People purchasing insurance policies seek to protect their assets and financial stability. For example, liability coverage on an Arizona homeowners or auto insurance policy could protect personal wealth. Unfortunately, some policyholders might discover an insurance company tries to avoid making required payments. Such actions are known as “bad faith,” and the customer could sue an insurance company to recover duly owed funds.
Examining bad faith insurance coverage
“Bad faith” is a legal term that refers to an insurance company’s refusal to honor a valid claim. Bad faith could take other forms, such as not taking steps to investigate a claim within an acceptable timeframe. So, if the insurance company refuses to investigate a leaky roof promptly, that could be bad faith. When the insurance company claims the loss is from neglect and not a weather incident, such actions might also be bad faith despite evidence to the contrary.

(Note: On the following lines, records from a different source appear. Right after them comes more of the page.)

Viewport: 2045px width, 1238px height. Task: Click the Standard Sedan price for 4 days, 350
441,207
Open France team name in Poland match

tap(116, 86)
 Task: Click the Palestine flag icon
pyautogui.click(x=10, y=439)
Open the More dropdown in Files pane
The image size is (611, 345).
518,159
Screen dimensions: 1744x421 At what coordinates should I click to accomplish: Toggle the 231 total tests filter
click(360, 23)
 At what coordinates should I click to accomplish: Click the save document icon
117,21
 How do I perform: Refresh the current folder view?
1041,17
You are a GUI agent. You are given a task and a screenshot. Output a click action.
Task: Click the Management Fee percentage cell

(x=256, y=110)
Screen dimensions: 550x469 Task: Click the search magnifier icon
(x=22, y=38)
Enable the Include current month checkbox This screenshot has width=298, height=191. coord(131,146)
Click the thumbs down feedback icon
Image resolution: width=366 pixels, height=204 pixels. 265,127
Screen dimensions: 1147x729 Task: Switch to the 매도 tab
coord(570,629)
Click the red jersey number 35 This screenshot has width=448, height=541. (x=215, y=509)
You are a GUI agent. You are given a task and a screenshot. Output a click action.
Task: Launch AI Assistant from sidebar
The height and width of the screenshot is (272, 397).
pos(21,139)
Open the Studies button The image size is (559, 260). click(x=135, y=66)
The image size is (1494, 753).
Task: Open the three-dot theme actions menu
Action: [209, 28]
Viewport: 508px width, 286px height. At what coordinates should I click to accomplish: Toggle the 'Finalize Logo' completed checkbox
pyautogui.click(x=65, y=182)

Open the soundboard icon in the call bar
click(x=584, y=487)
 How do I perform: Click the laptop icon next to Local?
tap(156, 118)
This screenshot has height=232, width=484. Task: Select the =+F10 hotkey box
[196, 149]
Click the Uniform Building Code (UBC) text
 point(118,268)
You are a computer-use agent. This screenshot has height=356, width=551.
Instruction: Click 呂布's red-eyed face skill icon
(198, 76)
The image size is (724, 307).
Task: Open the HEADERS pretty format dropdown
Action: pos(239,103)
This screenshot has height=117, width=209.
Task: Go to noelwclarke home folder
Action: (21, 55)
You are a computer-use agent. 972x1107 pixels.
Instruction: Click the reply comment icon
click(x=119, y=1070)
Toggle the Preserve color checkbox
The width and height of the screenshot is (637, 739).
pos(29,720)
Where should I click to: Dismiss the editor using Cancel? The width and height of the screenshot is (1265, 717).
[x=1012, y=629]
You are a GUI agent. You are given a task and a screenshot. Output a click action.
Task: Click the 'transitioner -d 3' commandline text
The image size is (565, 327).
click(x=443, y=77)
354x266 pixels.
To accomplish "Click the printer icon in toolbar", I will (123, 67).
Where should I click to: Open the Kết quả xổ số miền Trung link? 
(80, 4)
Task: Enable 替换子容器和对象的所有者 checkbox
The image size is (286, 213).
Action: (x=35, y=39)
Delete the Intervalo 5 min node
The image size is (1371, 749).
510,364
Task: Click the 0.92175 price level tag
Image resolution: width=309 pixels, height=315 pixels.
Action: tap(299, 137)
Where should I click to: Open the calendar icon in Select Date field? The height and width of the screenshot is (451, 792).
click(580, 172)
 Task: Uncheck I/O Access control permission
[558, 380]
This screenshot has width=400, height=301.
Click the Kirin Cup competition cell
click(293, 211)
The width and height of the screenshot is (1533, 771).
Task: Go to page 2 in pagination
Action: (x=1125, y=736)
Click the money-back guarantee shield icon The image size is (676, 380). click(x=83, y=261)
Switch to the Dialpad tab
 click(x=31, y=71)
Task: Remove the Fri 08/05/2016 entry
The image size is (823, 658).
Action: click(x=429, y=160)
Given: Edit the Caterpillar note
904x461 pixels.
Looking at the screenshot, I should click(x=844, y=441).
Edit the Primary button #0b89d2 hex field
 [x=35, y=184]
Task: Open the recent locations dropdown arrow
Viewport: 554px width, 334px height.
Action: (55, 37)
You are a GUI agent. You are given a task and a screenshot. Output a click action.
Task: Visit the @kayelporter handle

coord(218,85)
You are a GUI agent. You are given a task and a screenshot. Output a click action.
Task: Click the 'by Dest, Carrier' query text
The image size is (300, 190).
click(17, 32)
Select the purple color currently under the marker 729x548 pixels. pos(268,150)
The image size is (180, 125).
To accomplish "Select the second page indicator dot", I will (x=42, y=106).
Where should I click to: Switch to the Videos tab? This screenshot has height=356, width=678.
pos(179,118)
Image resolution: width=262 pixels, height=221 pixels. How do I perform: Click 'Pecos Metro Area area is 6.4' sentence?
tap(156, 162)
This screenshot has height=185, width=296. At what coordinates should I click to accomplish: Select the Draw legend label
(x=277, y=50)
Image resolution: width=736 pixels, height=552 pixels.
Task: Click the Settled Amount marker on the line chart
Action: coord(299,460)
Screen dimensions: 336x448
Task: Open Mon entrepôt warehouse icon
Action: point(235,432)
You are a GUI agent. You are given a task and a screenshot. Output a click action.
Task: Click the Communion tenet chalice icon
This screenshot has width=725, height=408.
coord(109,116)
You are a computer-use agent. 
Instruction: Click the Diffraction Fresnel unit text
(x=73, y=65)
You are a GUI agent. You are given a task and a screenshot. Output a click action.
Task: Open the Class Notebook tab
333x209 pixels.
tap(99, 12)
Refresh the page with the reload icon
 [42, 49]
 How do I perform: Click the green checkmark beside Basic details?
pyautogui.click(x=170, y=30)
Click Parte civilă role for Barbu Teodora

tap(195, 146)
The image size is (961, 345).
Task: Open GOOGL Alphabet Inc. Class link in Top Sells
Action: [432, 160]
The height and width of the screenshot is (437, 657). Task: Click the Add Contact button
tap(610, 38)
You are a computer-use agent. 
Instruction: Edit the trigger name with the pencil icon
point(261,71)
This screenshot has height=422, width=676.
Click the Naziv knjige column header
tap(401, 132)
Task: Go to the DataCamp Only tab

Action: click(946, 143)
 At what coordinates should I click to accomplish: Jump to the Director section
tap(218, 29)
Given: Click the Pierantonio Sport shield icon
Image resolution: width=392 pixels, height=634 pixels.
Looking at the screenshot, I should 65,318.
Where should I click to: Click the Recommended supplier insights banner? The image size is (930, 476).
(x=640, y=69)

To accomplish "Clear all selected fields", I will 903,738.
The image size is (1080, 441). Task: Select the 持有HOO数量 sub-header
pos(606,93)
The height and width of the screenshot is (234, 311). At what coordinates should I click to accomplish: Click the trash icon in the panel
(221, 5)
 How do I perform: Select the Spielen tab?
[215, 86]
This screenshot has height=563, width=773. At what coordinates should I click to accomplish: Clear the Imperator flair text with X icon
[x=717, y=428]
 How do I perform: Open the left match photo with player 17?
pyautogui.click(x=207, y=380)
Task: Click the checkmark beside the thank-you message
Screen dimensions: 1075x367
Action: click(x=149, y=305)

Policyholders may benefit from reviewing their contract or hiring a qualified professional to perform the service. Insurance policies might come with exclusions, and the companies must disclose those exclusions. Failing to do so or misrepresenting an exclusion could be a form of bad faith.
Addressing bad faith concerns
A bad faith insurance claim denial could lead to litigation. If the judge and civil jury believe the insurance company acted in bad faith, a judgment in the policyholder’s favor may result. The insurance company might settle before a judgment, as doing so might be less punitive for the company.
Receiving a low settlement offer may aggravate policyholders, but a low offer is not necessarily bad faith. The client may hire a representative to enter into negotiations with the insurance company. The final result could be an offer substantially higher than the initial one.